Dataset rows:
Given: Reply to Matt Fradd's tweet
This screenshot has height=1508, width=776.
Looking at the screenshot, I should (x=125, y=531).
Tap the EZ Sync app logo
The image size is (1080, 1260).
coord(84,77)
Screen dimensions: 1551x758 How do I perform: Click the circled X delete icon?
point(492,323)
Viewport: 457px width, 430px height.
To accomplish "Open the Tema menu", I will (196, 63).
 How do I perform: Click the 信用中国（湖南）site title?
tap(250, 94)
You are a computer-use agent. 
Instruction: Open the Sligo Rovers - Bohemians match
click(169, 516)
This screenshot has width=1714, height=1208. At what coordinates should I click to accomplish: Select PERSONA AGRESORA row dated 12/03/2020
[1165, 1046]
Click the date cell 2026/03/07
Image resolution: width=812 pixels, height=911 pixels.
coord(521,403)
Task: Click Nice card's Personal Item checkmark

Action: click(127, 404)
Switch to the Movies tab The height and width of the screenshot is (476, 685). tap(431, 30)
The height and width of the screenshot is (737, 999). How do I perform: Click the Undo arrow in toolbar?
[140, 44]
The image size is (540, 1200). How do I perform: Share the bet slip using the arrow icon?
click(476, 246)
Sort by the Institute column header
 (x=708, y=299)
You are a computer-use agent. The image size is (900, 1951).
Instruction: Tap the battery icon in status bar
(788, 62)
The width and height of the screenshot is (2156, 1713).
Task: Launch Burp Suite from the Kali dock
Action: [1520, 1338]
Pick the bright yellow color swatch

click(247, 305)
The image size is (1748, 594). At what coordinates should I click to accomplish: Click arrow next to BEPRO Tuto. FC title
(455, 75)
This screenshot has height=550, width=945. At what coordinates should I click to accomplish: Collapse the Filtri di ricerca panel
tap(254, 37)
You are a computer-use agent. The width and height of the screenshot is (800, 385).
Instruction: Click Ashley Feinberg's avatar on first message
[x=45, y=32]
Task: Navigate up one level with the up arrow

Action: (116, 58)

▶ **Given request**
Collect each line of the data above that contains the string "should". Case counts.

▶ **Correct output**
Looking at the screenshot, I should (x=125, y=531).
This screenshot has width=1714, height=1208. At what coordinates should I click to accomplish: Select PERSONA AGRESORA row dated 12/03/2020
The image size is (1748, 594). At what coordinates should I click to accomplish: Click arrow next to BEPRO Tuto. FC title
This screenshot has height=550, width=945. At what coordinates should I click to accomplish: Collapse the Filtri di ricerca panel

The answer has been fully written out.